Sebagai bagian dari proses industrialisasi pendidikan, wisuda SMA kerap dikemas dalam bentuk pesta pora yang menguras kantong orang tua dan mempertegas kesenjangan sosial. Ironisnya, banyak siswa yang tidak melanjutkan kuliah setelah SMA, namun tetap dirayakan seolah sudah mencapai puncak keberhasilan.
Pendidikan Sebagai Proses, Bukan Seremoni
Dalam paradigma pendidikan modern, pembelajaran dipandang sebagai proses panjang, berkelanjutan, dan tak selalu membutuhkan seremoni. Paulo Freire dalam Pedagogy of the Oppressed menyatakan bahwa pendidikan adalah proses pembebasan. Ketika pendidikan dipersempit dalam simbol-simbol seremoni, kita mengkhianati semangat pembebasan itu.
Lebih jauh lagi, wisuda SMA memperkuat pola pikir bahwa pendidikan adalah tujuan akhir, bukan proses transformatif. Padahal, dalam dunia yang semakin kompleks, kemampuan belajar terus-menerus (lifelong learning) jauh lebih penting daripada seremoni satu hari.
Komersialisasi Pendidikan dan Industri Toga
Salah satu kritik tajam terhadap wisuda SMA adalah industrialisasi seremoni ini. Sekolah-sekolah, dalam kolaborasi diam-diam dengan vendor toga, fotografer, bahkan event organizer, menjadikan wisuda sebagai ladang bisnis. Biaya yang dibebankan ke orang tua tidak tanggung-tanggung: mulai dari ratusan ribu hingga jutaan rupiah.

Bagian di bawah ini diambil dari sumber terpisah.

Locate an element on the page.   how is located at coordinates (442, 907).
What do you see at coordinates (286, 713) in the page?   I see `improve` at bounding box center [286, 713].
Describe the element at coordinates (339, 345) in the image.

Dalam masyarakat kelas menengah bawah, hal ini menjadi beban psikologis sekaligus ekonomi. Orang tua merasa berdosa jika tak mampu mengikutsertakan anaknya dalam seremoni kelulusan. Di sinilah pendidikan berubah wujud menjadi pasar: nilai pendidikan direduksi menjadi kemampuan membeli pengalaman simbolik.
Dampak Psikologis dan Ketimpangan Sosial
Penghapusan wisuda SMA bisa dilihat sebagai upaya mengembalikan esensi pendidikan sekaligus bentuk keadilan sosial. Dalam psikologi pendidikan, kompetisi sosial yang tidak sehat dapat menimbulkan stres, rendah diri, hingga krisis identitas pada siswa dari kalangan kurang mampu.
Bayangkan seorang siswa dari keluarga miskin yang tidak ikut wisuda karena tak mampu membayar toga dan biaya acara. Apakah ia lantas kurang berhasil? Apakah keberhasilan akademiknya menjadi tidak sah hanya karena absen dari seremoni? Kebijakan penghapusan wisuda adalah tamparan simbolik terhadap glorifikasi palsu yang menyamarkan ketimpangan sosial.
Mengembalikan Pendidikan ke Akar Filosofisnya
Ki Hadjar Dewantara menekankan bahwa pendidikan adalah pembentukan karakter dan budi pekerti, bukan sekadar seremoni. Dalam konteks ini, penghapusan wisuda SMA adalah langkah menuju pemurnian tujuan pendidikan nasional: mencerdaskan kehidupan bangsa, bukan memperkaya vendor toga.
Dengan menghapus seremoni, sekolah justru punya ruang untuk menciptakan momen reflektif dan dialogis yang lebih bermakna—misalnya, diskusi terbuka antara siswa, guru, dan orang tua tentang perjalanan pendidikan, tantangan masa depan, dan nilai-nilai hidup.
Pendidikan Inklusif dan Berkeadilan
Pendekatan ilmiah terhadap kebijakan pendidikan mengharuskan kita mengedepankan prinsip inklusivitas dan keadilan. Jika sebuah seremoni justru memperlebar jurang antara si kaya dan si miskin, maka itu bukan bagian dari pendidikan sejati. UNESCO dalam laporan Education for All menyebutkan bahwa akses dan partisipasi dalam pendidikan harus bebas dari diskriminasi ekonomi dan sosial.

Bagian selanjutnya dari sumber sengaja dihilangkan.